Verein will Millionenprojekt unter der Erde stemmen

Der Markus-Röhling-Stolln in Frohnau soll einen Rundgang erhalten. Geplant ist, die Besucherstrecke um 265 Meter zu erweitern. Eine Hürde muss dafür aber noch genommen werden.

Annaberg-Buchholz.

Im Markus-Röhling-Stolln wird die bergmännische Bezeichnung "in den Berg einfahren" wörtlich genommen. Dazu steht eine Grubenbahn bereit. Rund 600 Meter bringt sie die Besucher unter Tage, zum Ausgangspunkt der einstündigen Führung. Dabei müssen die Gäste etwa 500 Meter zu Fuß zurücklegen. In Zukunft sollen weitere 265 Meter hinzukommen. Der Verein Altbergbau "Markus-Röhling-Stolln" Frohnau als Bergwerks-Betreiber hat ehrgeizige Pläne.

Konkret ist vorgesehen, einen Rundgang zu schaffen. Damit ist das Ziel verbunden, Besuchergruppen in kürzeren Abständen durch das Bergwerk zu führen. Im Moment ist das nicht möglich. Befindet sich eine Gruppe etwa im Bereich des 9 Meter hohen Kunstrades, muss die folgende warten, bis erstere wieder zurück Richtung Grubenbahn ist.
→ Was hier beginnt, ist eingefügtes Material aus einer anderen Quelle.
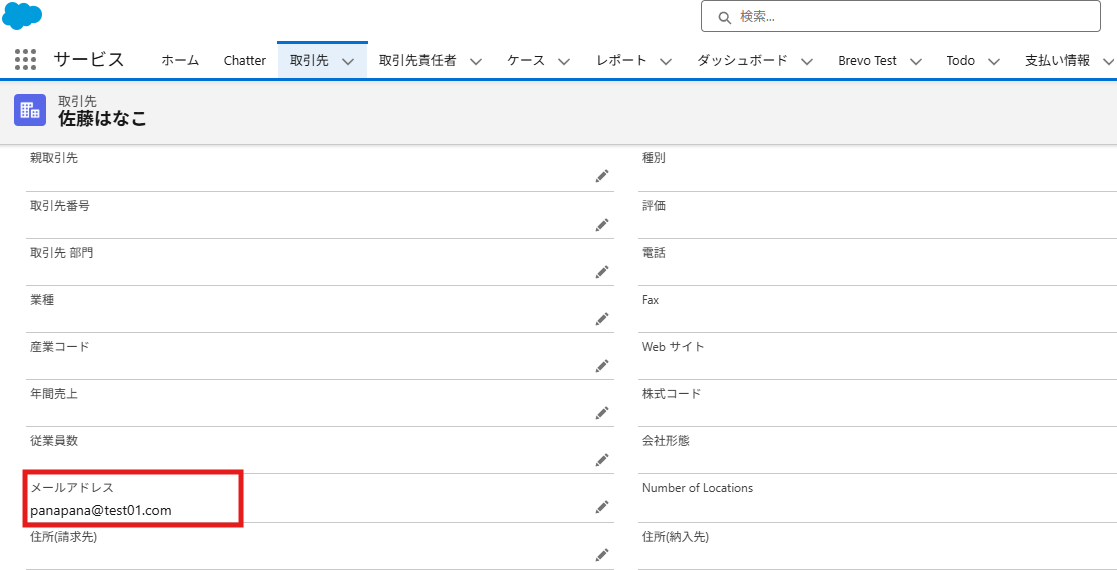Expand the 取引先 tab dropdown chevron
Image resolution: width=1117 pixels, height=570 pixels.
pos(348,61)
Um die Pläne umzusetzen, ist bereits jede Menge Vorarbeit nötig gewesen. Die war zunächst überwiegend theoretischer Natur. So galt es, einen Fördermittelantrag mit allen dazugehörigen Genehmigungen zu erstellen. "Dieses rund 1,3 Kilogramm schwere Werk liegt nun vor", erzählt Marc Schwan. Damit er als Vereinschef dann auch tatsächlich den Zuwendungsbescheid irgendwann in den Händen halten kann, muss zuvor aber noch eine wichtige Hürde genommen werden. Das ist der Annaberg-Buchholzer Stadtrat. In seiner Sitzung am heutigen Donnerstagabend liegt ihm eine sogenannte Patronatserklärung vor, die er beschließen soll. Passiert das, bürgt die Kreisstadt als Grundstückseigentümer quasi für sämtliche Fördermittel, die dem Verein zur Erweiterung des Besucherbergwerkes ausgereicht werden. Dabei geht es laut Oberbürgermeister Rolf Schmidt um 1,1 Millionen Euro. Weitere 100.000 Euro steuere der Verein als Eigenmittel bei, sodass am Ende ein Gesamtvolumen von 1,2 Millionen steht, sagt Schmidt.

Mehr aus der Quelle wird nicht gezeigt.